_Provided records:_
BEGIN

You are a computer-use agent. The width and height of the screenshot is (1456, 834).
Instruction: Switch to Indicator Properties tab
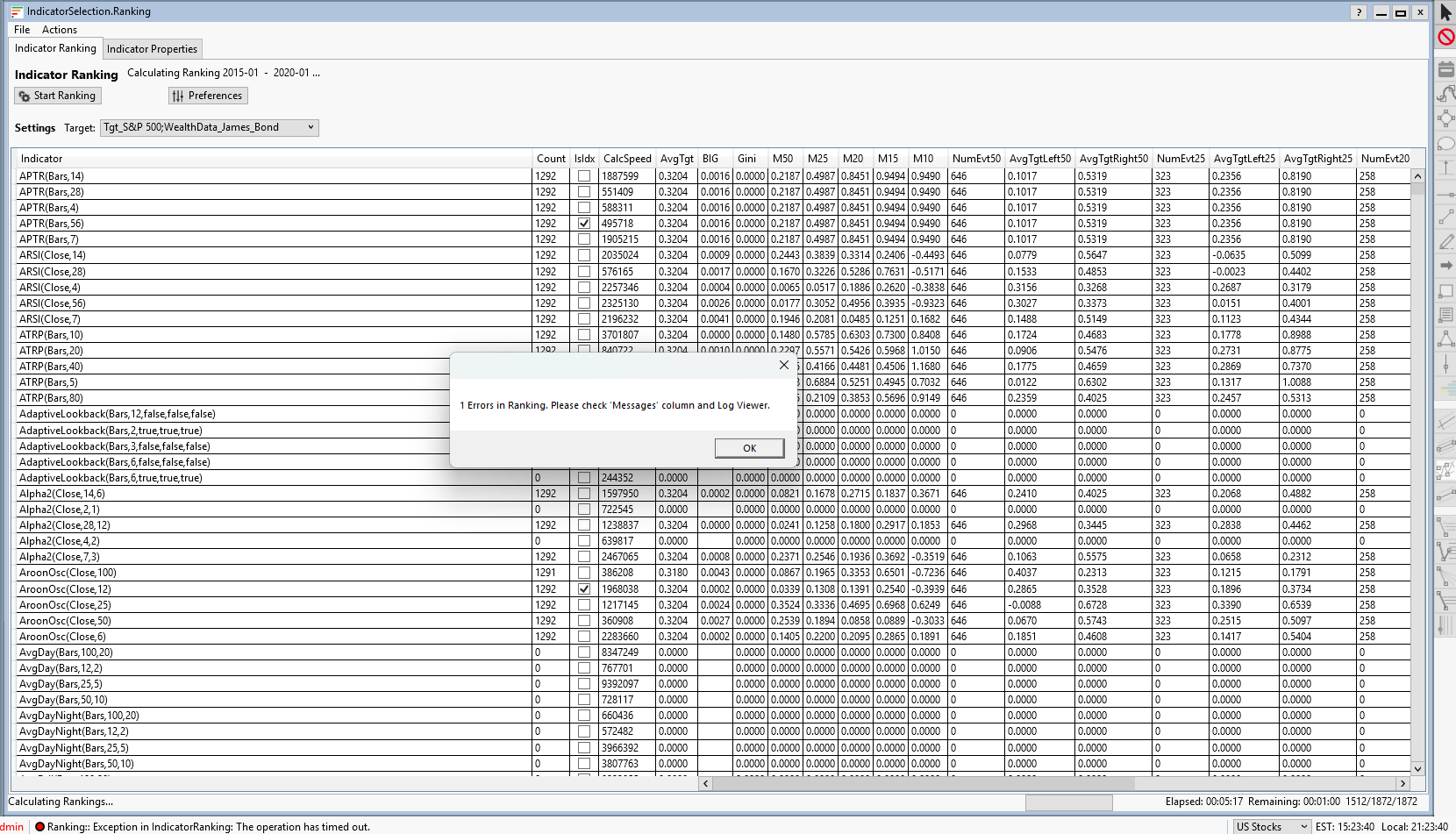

END
BEGIN

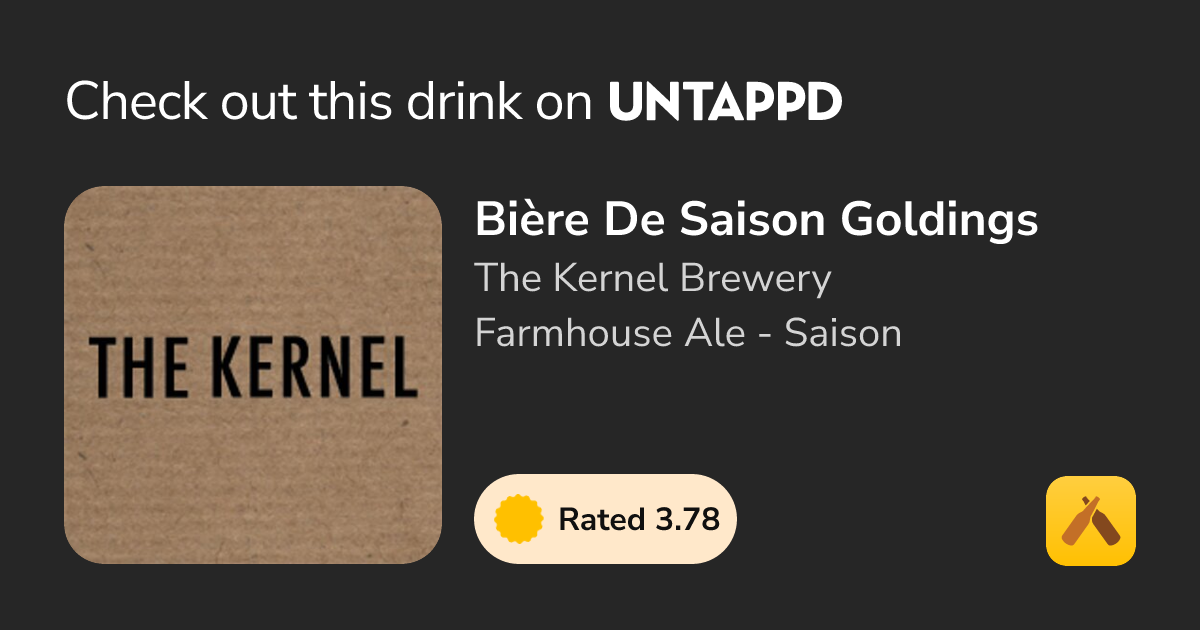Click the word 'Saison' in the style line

END
BEGIN

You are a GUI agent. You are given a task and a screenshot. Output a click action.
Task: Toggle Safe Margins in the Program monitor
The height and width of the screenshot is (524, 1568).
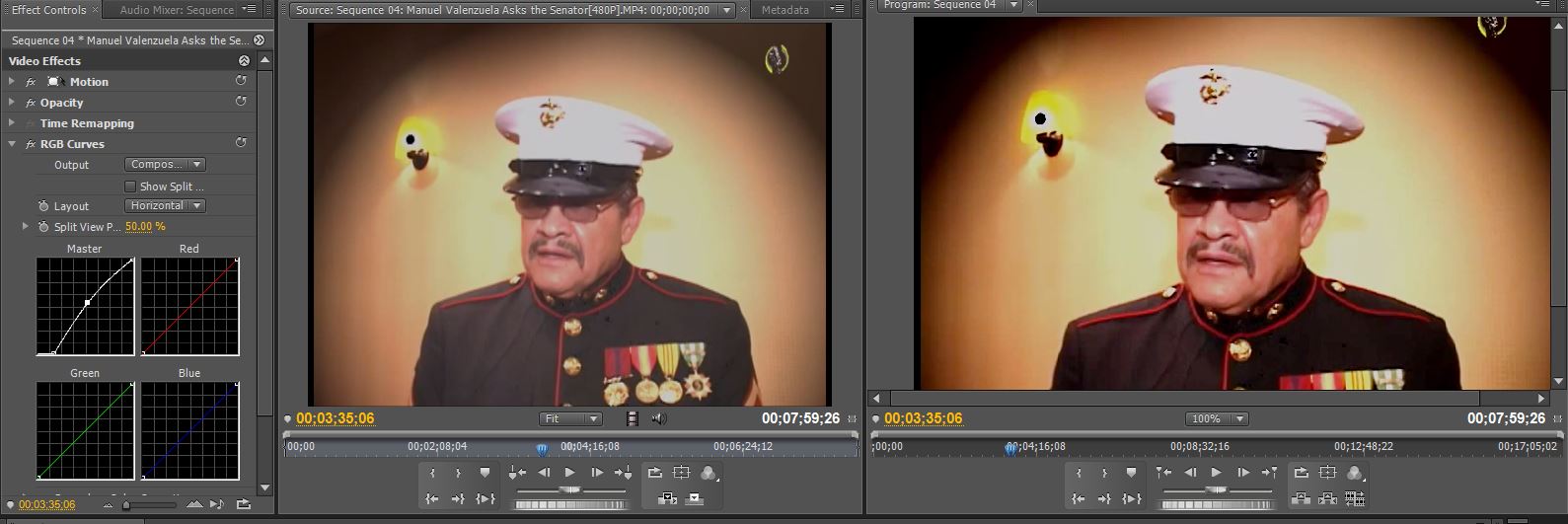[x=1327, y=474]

END

Take the part of the records that opens with the line containing "You are a computer-use" and closes with the line containing "Instruction: Switch to", and write only those lines again, swapping "Indicator Properties" for "Alert Settings" and changing nothing else.

_The reply:_
You are a computer-use agent. The width and height of the screenshot is (1456, 834).
Instruction: Switch to Alert Settings tab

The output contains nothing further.